Jacques de Bascher, Dandy de l’ Ombre de Marie Ottavi
La vie de Jacques de Bascher nous plonge avec délectation dans une époque où les energies les plus folles envahissent la rue .
Dans Les années 70, avec St Laurent, une vague rétro s’est emparée des françaises.
La mode est aux chroniques mondaines. Paris est une ville sulfureuse, les cinémas pornos prolifèrent, les gens sortent tous les soirs, sans se soucier du lendemain. Le tout Paris a rendez-vous avec la nuit. Tout se passe dans les clubs. On y fait des rencontres et des affaires. On se croise chez Castel, chez Régine, à l’Alcazar, au 7, au Palace, des lieux incontournables pour se faire voir et être vu.
En suivant le parcours de Jacques de Bascher qui nous est merveilleusement conté dans le livre de Marie Ottavi, l’auteur nous fait revivre toute cette période déjantée.
‘’ L’esbroufe jusqu’au dernier souffle. ’’
Dandy avant la lettre, puisqu’il n’a jamais rien fait de sa vie, Jacques, dont la curiosité et l’arrivisme sont déterminants, nous entraine dans le sillage des plus grands artistes et génies de ce siècle.
Jacques, dont l’ascendance désargentée ne lui convient pas, est en décalage avec son idéal aristocratique .Il soigne son apparence en cultivant un maniérisme désuet, parfait son carnet d’adresse au Flore. Il ne pense qu’à s’amuser et à rencontrer des gens …toujours des gens..
Serait-il le symbole de cette décadence des années 70 où tout le monde se croise, se mélange, sans jamais se soucier du lendemain?
Dans ce contexte, Jacques va rencontrer Karl Lagerfeld.

Données sur les éléments et l'emplacement du texte:
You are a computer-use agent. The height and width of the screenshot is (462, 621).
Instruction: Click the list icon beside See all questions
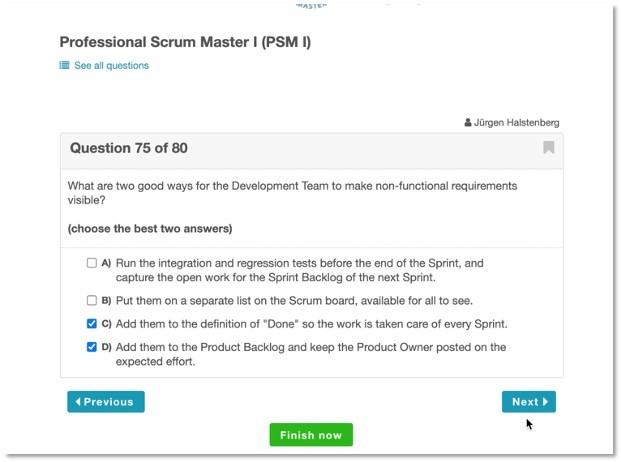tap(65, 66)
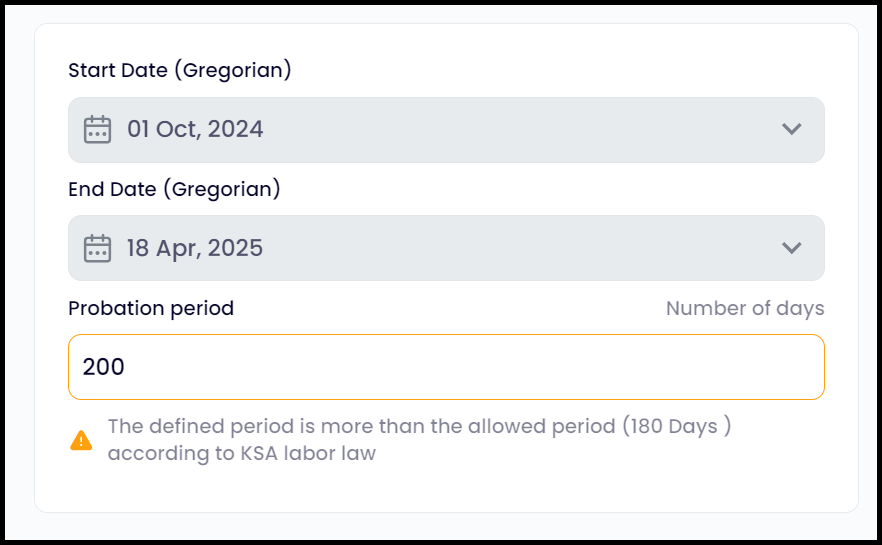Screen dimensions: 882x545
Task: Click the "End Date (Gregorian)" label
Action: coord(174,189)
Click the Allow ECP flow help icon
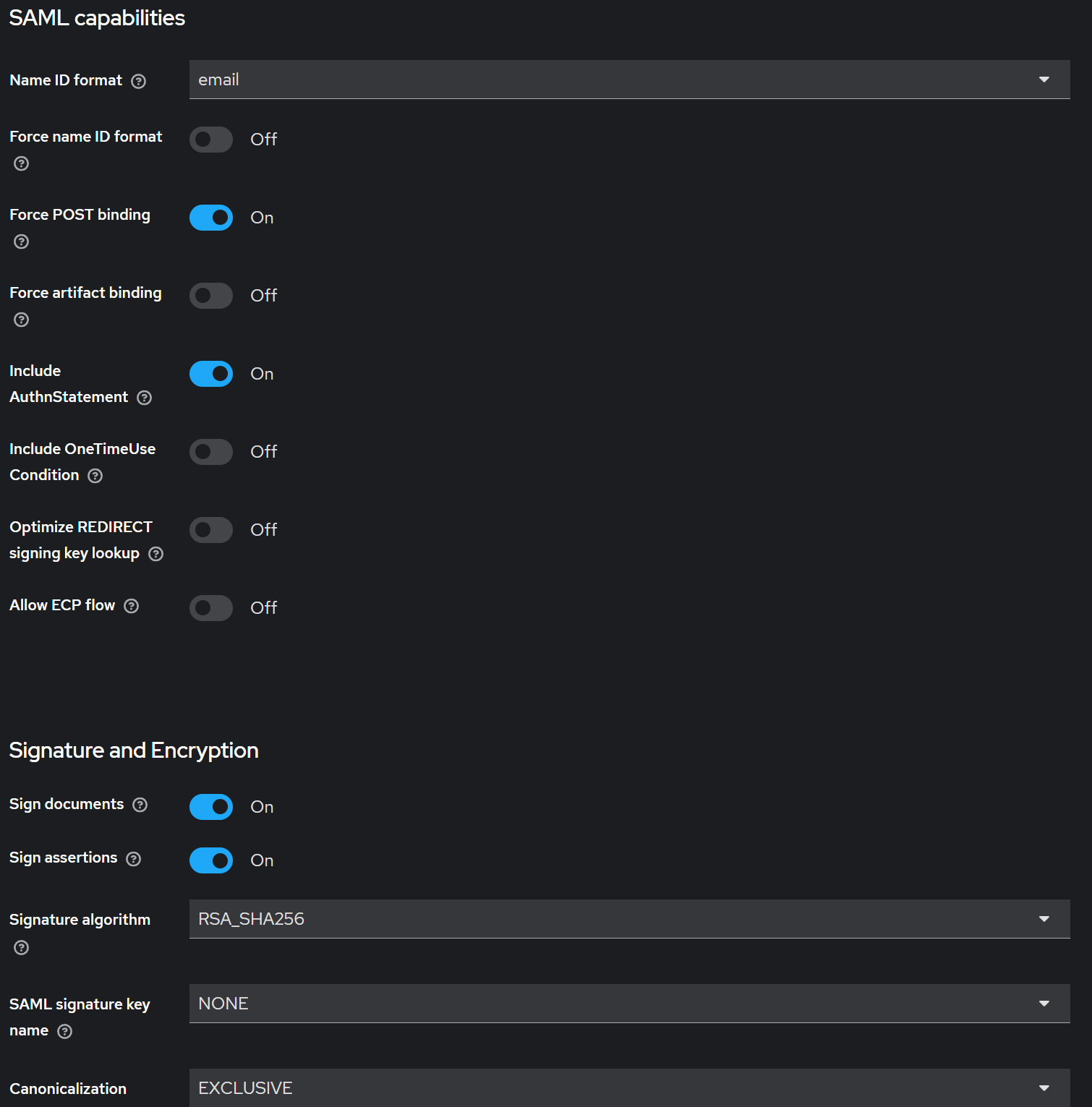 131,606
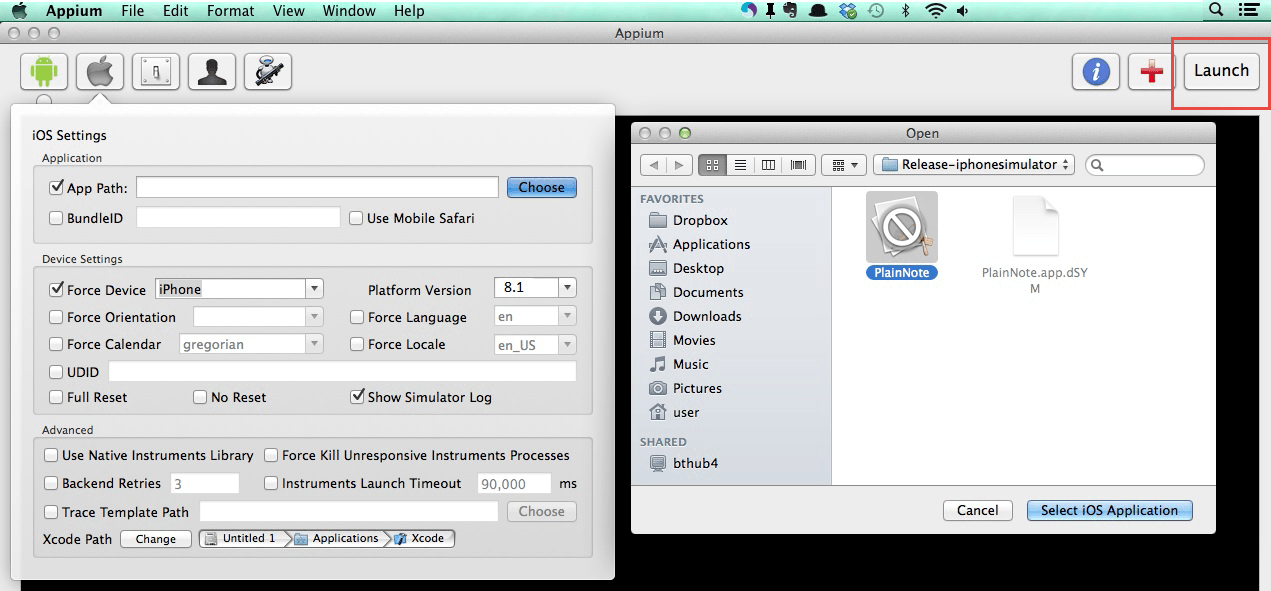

...

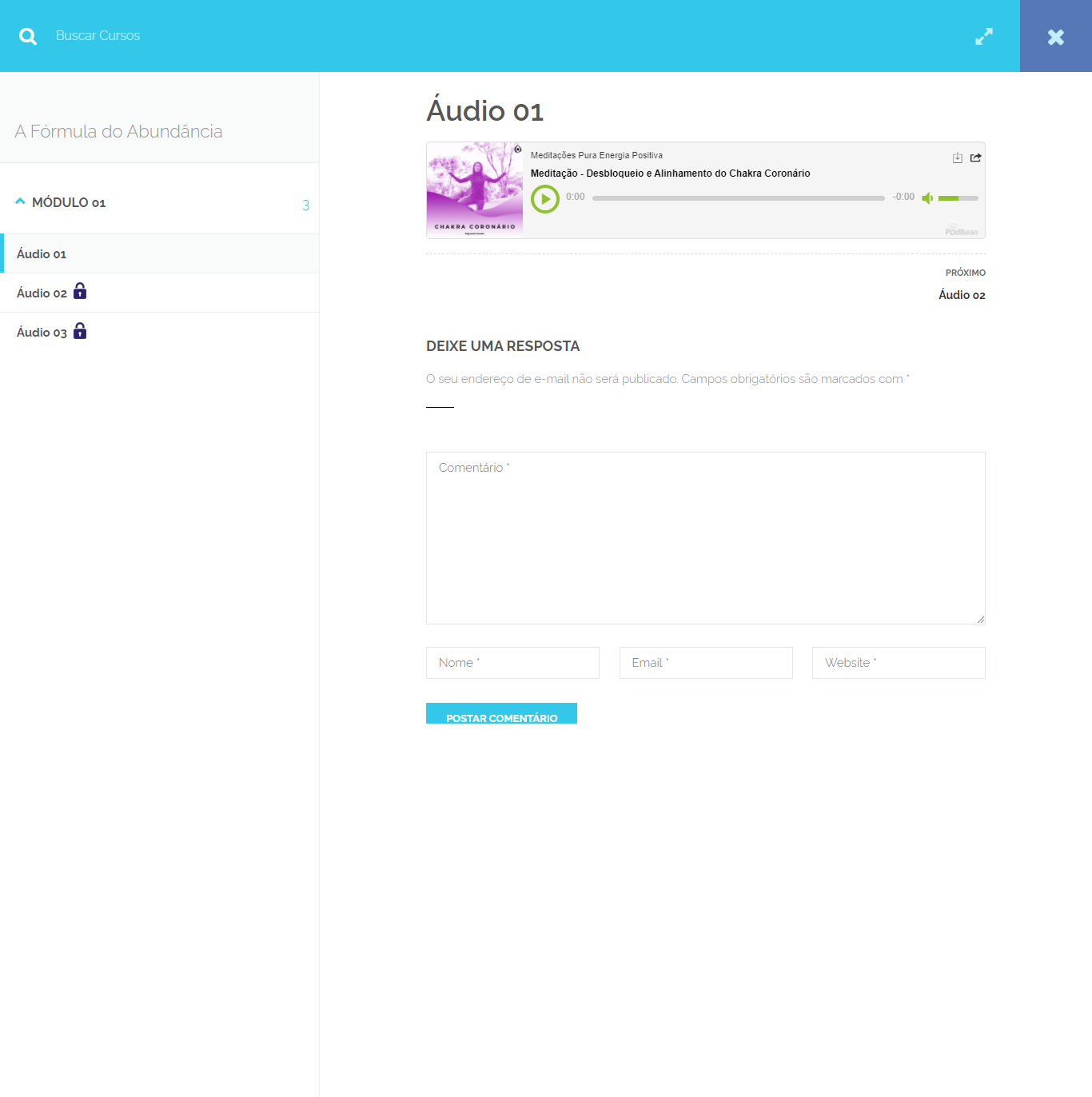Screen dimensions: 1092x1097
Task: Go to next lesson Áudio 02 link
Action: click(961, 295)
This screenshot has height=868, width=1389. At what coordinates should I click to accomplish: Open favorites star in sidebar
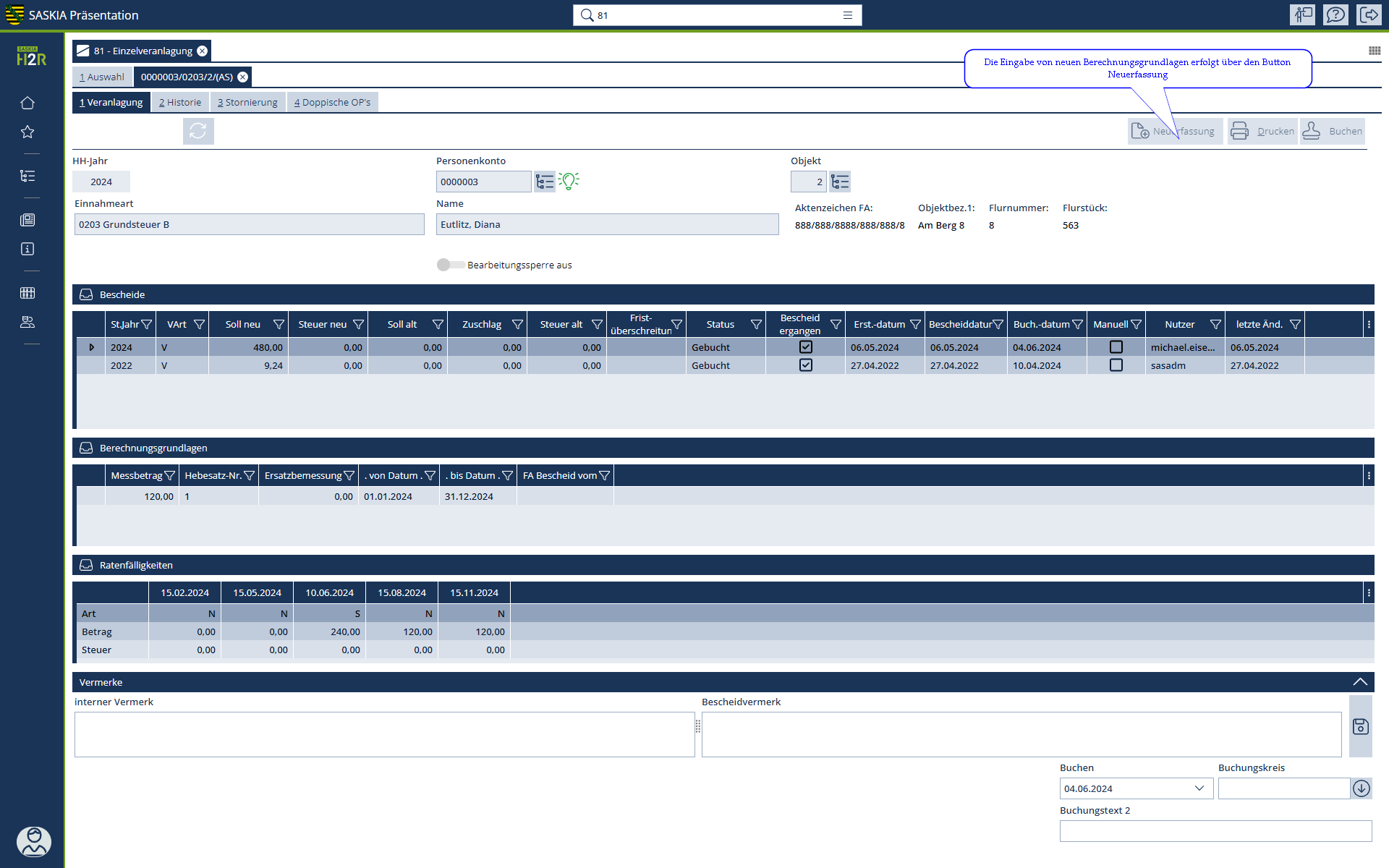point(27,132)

> **Travail demandé**:
1) Dans le texte sur Jacques de Bascher, en quel lieu Jacques parfait-il son carnet d'adresse ?
2) Renvoie tel quel le passage du texte sur Jacques de Bascher allant de « La mode est » jusqu'à « de ce siècle. ».

> **Résultats par consigne**:
1) Au Flore.

2)
La mode est aux chroniques mondaines. Paris est une ville sulfureuse, les cinémas pornos prolifèrent, les gens sortent tous les soirs, sans se soucier du lendemain. Le tout Paris a rendez-vous avec la nuit. Tout se passe dans les clubs. On y fait des rencontres et des affaires. On se croise chez Castel, chez Régine, à l’Alcazar, au 7, au Palace, des lieux incontournables pour se faire voir et être vu.
En suivant le parcours de Jacques de Bascher qui nous est merveilleusement conté dans le livre de Marie Ottavi, l’auteur nous fait revivre toute cette période déjantée.
‘’ L’esbroufe jusqu’au dernier souffle. ’’
Dandy avant la lettre, puisqu’il n’a jamais rien fait de sa vie, Jacques, dont la curiosité et l’arrivisme sont déterminants, nous entraine dans le sillage des plus grands artistes et génies de ce siècle.